The interaction of the fluorescent probe 1-anilinonaphthalene-8-sulfonate with Carlsberg subtilisin.

1-Anilinonaphthalene-8-sulfonate (Ans) binds to Carlsberg subtilisin [EC 3.4.21.14] with a large enhancement of its fluorescence intensity and a shift of the emission maximum to shorter wavelength. The present study indicated that one molecule of Ans binds to Carlsberg subtilisin and inhibits the hydrolysis of substrates in a noncompetitive manner. The dissociation constants of Ans-Carlsberg subtilisin complex were 6.5 x 10(-4) M at pH 6.5 and 7.8, respectively, in terms of fluorescence titration, being in accord with the values 5 approximately 8 x 10(-4) M at pH 7.8) obtained from kinetic studies using various substrates. The dissociation constant of N alpha-acetyl-2-(2-nitro-4-carboxyphenylsulfenyl)-L-tryptophan methyl ester (Ac-Trp(NCps)-OMe), which is a competitive inhibitor of the enzyme, however, became 3.3 times greater in the presence of Ans.

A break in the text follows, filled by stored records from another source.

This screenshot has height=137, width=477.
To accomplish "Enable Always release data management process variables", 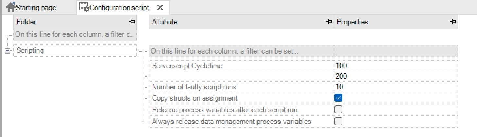I will tap(338, 122).
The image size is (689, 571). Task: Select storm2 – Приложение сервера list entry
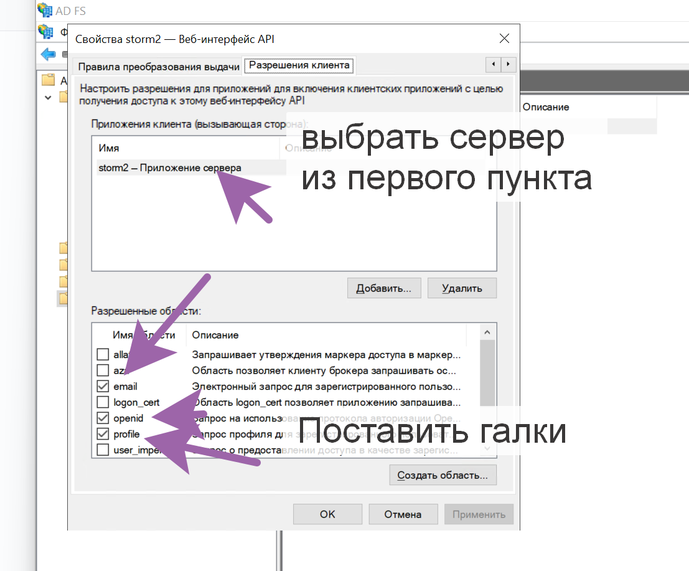coord(169,168)
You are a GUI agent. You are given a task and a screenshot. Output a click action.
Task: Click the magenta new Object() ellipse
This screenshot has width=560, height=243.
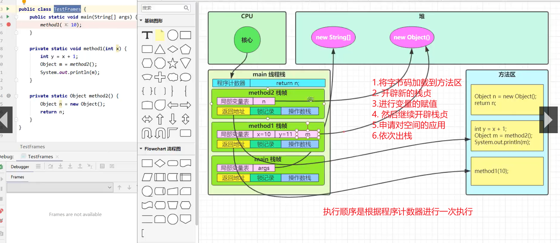coord(412,37)
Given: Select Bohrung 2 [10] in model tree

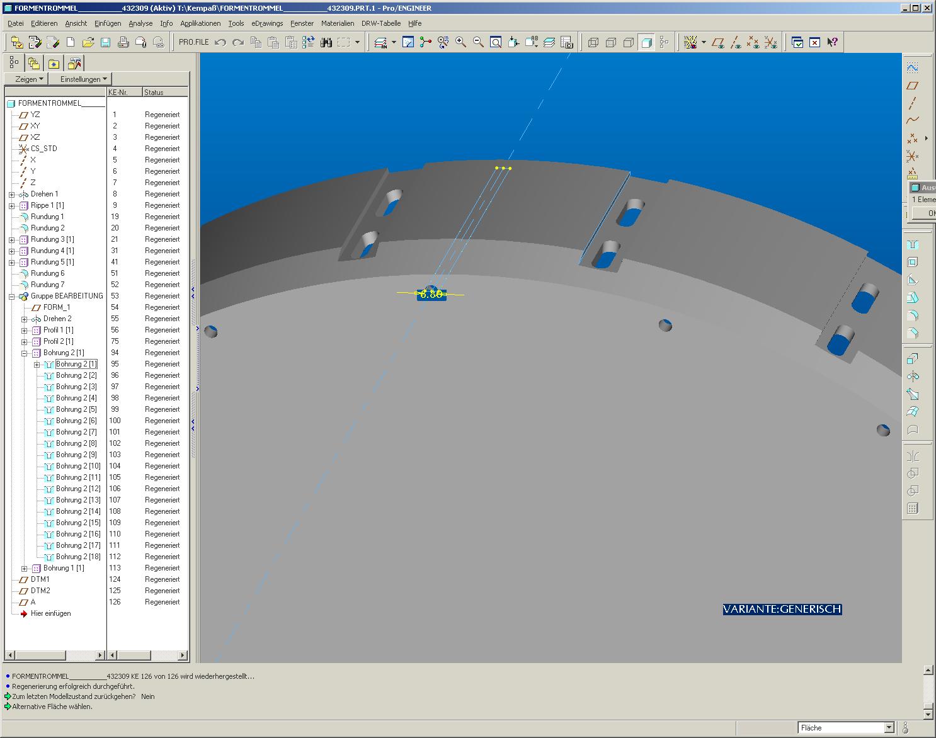Looking at the screenshot, I should click(x=78, y=466).
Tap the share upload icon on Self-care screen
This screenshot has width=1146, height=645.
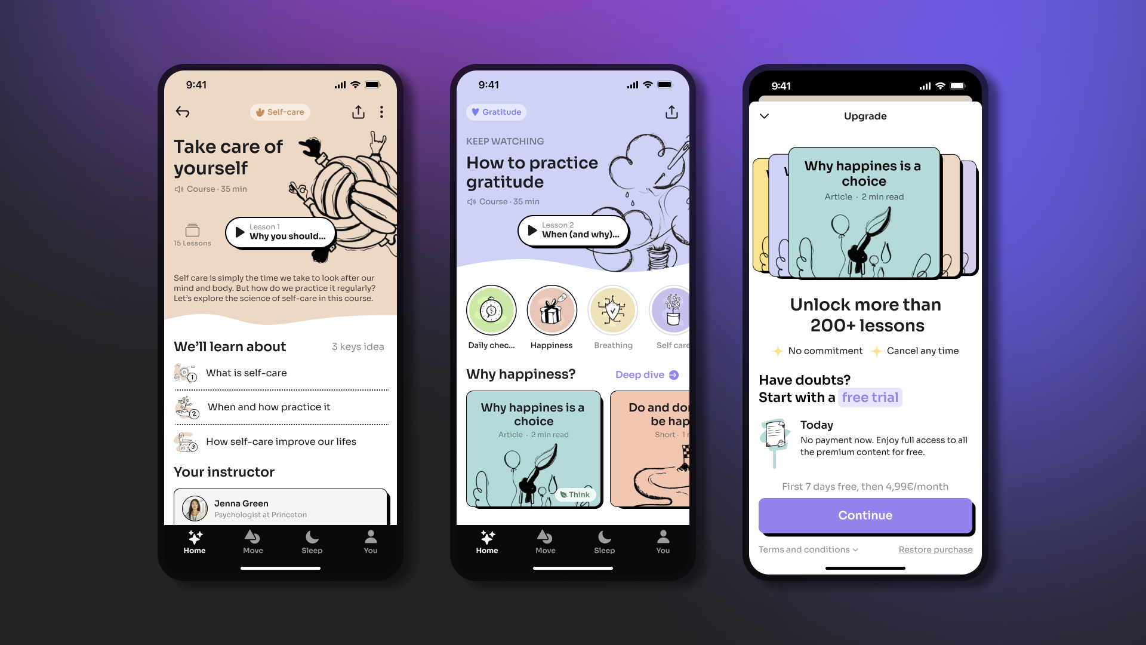coord(358,112)
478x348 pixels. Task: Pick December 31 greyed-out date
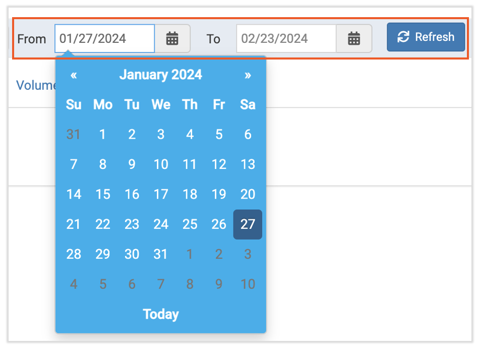tap(74, 135)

It was also observed that the fluorescence intensity of the Ans-enzyme complex decreased in the presence of Ac-Trp(NCps)-OMe or N alpha-acetyl-O-trans-p-phenylazobenzoyl-L-tyrosine methyl ester (Ac-Tyr(PABz)-OMe). These phenomena suggest that the Ans binding site is in the vicinity of the active site of the enzyme.